David Cameron is under mounting pressure from Conservative MPs to abandon plans to “opt in” to European Union police and justice measures, including the European arrest warrant.

Tory whips have warned the Prime Minister that between 80 and 100 of the party’s MPs could vote against the moves, forcing him to rely on Labour’s support.

It would be the biggest Tory revolt over Europe since the last general election.

Eurosceptic Conservatives are increasingly confident that Mr Cameron will perform a U-turn and drop the plans to sign up to 35 European Union measures.

Such a retreat would provoke a major rift with Theresa May, the Home Secretary, who backs the police’s view that the European arrest warrant will help them bring serious criminals to justice by enabling their speedy return without lengthy extradition procedures.

One Tory MP said: “We think Cameron will go our way on this and over-rule Theresa May. It would be very hard for him to justify such a big step towards EU integration when he is trying to get our voters back from Ukip. They would not understand it.”

Another said: “We are detecting sympathy on this from several ministers.”

Previous estimates had put the likely Tory rebellion at about 40. But the rebels say their ranks have swollen in recent weeks as the threat from Ukip to the Tories’ general election prospects has grown.

However, Cameron aides insisted last night there had been “no change of policy” and dismissed the Eurosceptics’ claims that one is in the pipeline.

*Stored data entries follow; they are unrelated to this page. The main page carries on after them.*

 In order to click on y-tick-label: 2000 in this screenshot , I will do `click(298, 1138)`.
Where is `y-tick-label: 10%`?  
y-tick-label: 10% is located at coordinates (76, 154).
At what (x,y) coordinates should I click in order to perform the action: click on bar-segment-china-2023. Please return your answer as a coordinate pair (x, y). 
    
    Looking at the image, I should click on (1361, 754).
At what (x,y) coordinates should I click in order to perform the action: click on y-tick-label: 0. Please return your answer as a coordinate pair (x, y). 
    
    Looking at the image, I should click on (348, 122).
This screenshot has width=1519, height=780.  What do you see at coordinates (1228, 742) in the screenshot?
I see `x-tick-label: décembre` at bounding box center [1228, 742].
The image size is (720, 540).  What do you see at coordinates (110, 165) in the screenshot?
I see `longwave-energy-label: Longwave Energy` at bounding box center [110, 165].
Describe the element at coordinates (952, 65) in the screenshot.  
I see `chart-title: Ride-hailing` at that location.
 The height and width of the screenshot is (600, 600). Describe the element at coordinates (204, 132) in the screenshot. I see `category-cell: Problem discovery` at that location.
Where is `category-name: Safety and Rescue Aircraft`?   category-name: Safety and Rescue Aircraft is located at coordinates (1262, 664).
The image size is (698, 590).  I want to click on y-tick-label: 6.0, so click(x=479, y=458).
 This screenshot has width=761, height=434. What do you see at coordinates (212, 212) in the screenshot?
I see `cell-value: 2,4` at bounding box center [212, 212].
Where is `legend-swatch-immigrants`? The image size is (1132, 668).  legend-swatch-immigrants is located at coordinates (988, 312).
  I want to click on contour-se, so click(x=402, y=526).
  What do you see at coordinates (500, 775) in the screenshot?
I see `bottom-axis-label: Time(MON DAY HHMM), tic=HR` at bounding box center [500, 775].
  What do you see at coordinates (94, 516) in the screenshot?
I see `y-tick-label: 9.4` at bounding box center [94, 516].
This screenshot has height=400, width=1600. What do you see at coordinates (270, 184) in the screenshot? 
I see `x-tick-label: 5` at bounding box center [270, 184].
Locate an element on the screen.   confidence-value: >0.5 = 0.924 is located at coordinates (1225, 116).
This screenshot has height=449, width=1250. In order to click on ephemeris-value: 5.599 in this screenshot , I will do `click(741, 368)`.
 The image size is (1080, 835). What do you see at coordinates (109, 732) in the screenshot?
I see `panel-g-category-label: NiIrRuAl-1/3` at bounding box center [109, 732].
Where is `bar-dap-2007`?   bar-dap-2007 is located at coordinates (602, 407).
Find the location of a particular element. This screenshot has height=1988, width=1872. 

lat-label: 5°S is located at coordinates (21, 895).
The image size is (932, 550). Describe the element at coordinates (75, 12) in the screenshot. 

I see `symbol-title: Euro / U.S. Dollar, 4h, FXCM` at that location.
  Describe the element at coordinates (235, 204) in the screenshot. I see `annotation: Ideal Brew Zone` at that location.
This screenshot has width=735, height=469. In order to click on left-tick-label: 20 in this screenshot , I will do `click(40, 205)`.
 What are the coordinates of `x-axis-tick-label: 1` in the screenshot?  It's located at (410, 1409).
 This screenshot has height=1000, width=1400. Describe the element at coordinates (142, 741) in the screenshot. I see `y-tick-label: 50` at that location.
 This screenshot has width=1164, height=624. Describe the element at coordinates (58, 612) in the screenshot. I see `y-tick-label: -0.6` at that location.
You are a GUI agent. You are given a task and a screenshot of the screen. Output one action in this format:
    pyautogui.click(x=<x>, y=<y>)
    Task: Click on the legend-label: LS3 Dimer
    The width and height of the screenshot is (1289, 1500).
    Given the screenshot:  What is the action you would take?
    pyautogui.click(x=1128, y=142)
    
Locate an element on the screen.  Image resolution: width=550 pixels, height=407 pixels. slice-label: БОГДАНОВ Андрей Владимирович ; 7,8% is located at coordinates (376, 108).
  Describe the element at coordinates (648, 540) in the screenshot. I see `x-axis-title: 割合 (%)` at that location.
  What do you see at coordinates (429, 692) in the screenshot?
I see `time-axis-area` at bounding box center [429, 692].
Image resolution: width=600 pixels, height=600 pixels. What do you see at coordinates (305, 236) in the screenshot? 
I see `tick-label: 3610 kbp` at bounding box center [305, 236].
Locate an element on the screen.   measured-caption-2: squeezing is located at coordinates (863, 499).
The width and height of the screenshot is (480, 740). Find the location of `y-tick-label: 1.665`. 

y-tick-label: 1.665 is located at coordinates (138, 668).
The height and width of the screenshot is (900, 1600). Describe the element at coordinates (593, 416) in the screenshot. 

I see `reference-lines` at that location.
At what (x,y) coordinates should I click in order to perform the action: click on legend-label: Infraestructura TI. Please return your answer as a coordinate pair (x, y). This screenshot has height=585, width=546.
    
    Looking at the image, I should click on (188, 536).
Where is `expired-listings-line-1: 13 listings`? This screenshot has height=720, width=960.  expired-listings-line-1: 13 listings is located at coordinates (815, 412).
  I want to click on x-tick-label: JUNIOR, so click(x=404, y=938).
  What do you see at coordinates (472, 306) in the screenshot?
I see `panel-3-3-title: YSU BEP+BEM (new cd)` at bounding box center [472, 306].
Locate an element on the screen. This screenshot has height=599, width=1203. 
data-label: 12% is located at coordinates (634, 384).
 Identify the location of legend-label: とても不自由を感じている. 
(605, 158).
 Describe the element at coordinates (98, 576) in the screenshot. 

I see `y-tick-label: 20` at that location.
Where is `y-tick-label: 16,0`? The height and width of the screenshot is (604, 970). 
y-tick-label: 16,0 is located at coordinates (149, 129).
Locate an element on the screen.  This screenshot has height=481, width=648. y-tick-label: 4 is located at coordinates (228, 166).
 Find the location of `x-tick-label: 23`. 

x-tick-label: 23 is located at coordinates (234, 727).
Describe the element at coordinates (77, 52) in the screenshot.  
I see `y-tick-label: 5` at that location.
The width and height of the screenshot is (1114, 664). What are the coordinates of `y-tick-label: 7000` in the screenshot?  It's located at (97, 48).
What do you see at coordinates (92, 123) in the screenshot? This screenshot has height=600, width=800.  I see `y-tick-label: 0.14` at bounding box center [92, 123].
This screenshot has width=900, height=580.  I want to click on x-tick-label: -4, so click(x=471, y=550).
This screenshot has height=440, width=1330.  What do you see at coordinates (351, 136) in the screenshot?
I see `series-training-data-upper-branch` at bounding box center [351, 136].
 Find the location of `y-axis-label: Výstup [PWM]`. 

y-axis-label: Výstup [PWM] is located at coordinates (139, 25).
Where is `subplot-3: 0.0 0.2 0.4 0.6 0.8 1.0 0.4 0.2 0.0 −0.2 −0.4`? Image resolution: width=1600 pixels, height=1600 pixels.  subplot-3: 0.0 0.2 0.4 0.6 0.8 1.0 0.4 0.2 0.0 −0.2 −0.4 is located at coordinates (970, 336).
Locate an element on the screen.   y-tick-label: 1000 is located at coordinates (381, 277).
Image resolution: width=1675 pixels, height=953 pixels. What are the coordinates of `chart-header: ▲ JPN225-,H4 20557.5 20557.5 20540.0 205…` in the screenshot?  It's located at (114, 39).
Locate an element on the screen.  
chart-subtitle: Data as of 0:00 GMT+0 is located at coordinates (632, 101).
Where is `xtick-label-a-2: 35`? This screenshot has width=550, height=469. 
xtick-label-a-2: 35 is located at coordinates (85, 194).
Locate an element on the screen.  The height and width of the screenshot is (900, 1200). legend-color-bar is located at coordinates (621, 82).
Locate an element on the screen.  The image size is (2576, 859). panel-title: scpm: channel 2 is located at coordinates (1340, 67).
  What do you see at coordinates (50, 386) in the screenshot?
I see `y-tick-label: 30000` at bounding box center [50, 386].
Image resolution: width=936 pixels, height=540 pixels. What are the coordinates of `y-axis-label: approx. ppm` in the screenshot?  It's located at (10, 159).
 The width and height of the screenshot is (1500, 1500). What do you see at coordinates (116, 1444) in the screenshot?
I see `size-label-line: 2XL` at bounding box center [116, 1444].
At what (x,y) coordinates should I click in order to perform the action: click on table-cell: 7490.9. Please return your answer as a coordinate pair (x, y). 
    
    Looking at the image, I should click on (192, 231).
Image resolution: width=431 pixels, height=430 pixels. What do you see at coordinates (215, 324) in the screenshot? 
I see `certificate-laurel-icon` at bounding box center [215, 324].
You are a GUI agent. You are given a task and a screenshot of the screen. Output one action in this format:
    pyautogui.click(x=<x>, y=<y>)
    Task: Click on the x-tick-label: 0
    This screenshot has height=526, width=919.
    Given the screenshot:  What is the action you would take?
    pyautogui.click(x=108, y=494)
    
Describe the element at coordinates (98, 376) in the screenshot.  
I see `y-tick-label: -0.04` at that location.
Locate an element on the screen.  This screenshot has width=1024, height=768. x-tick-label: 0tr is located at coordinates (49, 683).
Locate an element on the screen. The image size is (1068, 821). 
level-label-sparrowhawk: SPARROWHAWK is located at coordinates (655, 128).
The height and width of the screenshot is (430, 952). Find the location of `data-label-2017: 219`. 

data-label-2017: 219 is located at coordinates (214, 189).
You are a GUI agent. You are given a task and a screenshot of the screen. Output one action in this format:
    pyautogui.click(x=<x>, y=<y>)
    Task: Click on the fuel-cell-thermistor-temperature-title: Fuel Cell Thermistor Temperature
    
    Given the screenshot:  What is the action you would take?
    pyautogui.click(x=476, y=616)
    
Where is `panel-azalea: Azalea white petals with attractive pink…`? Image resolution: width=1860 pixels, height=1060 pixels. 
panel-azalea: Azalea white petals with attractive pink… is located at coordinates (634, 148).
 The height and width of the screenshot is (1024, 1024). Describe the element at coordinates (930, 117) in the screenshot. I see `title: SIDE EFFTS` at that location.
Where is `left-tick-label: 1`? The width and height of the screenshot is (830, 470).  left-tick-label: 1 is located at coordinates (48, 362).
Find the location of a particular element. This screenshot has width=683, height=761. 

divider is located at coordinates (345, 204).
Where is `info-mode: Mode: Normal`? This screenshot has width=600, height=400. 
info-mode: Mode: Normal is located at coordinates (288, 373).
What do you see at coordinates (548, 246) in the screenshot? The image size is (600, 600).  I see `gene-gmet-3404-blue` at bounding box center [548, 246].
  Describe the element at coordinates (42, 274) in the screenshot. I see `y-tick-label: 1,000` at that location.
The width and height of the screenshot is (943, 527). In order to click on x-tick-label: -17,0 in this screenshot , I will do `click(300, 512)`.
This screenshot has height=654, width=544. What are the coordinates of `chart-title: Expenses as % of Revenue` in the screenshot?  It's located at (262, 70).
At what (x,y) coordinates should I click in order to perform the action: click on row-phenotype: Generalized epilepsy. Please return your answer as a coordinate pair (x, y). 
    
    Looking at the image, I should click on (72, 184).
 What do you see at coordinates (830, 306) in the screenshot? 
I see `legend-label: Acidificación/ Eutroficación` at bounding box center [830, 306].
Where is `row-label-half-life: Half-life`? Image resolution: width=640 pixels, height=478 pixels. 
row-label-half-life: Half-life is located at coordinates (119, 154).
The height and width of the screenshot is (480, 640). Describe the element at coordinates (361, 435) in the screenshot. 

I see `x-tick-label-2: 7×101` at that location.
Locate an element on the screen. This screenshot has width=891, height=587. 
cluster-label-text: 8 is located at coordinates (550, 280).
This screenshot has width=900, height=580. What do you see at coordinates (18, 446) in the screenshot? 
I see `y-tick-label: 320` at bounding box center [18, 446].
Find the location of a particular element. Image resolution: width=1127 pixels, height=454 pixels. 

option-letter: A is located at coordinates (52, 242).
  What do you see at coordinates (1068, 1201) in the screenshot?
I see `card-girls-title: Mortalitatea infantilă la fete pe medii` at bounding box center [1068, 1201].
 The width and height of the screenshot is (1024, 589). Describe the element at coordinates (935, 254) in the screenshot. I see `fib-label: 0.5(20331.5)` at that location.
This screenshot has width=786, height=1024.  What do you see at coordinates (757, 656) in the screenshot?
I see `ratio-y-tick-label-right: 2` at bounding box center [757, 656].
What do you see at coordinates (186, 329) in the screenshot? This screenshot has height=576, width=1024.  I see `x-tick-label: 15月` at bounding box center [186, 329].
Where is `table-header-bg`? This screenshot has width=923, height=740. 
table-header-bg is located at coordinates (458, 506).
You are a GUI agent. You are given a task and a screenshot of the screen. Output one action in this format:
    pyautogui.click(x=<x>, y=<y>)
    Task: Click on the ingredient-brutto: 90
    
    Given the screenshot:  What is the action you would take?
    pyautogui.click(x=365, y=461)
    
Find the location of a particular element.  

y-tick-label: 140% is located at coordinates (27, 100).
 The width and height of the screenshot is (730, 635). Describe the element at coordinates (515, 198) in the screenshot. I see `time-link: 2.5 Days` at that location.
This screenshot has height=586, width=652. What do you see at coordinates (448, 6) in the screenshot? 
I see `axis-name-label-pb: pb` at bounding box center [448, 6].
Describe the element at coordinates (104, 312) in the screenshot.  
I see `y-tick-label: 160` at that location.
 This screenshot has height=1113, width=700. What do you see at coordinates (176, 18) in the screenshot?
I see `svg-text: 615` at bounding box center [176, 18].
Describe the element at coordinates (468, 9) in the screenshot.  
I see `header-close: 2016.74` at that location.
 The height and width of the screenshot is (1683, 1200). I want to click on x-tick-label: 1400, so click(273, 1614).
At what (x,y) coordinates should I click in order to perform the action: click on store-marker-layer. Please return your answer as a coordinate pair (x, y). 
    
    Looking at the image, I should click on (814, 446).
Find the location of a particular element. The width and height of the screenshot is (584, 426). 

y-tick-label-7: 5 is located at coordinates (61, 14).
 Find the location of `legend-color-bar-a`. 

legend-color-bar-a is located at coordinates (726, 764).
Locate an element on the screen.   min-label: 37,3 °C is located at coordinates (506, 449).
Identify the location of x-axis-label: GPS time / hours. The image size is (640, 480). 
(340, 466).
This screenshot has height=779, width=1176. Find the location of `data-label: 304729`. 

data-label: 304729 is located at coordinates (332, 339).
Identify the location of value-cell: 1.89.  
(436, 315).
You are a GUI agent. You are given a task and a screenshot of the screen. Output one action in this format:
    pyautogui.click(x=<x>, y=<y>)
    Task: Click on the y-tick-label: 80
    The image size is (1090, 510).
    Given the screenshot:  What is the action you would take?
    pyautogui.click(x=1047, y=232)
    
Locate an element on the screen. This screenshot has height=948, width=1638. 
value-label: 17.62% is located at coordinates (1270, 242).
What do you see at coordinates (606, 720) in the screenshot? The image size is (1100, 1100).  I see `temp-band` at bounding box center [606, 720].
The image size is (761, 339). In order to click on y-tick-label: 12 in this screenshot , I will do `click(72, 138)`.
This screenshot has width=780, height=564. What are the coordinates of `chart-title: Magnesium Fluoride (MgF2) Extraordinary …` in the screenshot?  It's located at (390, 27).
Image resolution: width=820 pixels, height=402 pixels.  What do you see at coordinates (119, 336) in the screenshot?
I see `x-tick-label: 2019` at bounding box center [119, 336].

Home Office sources also stressed that Ms May remained determined to opt in to the European arrest warrant, believing it essential for tackling terrorism and paedophile networks.

As the Conservative whips gauge MPs’ opinion on the subject, Ms May’s allies insisted some of the waverers will come back into line.

They pointed to the Home Office’s problems in removing foreign prisoners, which were revealed this week in a damning National Audit Office report, as evidence of the need for Britain to remain in the warrant system.

“When it comes to the crunch, I think some of them will be more driven by their dislike of foreign criminals than by their dislike of Europe,” said one source.

The Government has decided to opt out of more than 130 European criminal justice measures on December 1 and will then immediately opt back in to 35 of them which it believes are beneficial to Britain.

As well as the arrest warrant, the list includes signing up to Europol, the agency which shares intelligence between police forces across the European Union.

Ministers have committed to holding a vote on the changes before December 1, which has been provisionally pencilled in for the last week of November.

The Liberal Democrats would oppose a U-turn by the Prime Minister, and Labour remains committed to the retention of the warrant.

Eurosceptic critics argue that the warrant has been unfairly used to force the extradition of UK nationals on minor and insubstantial charges.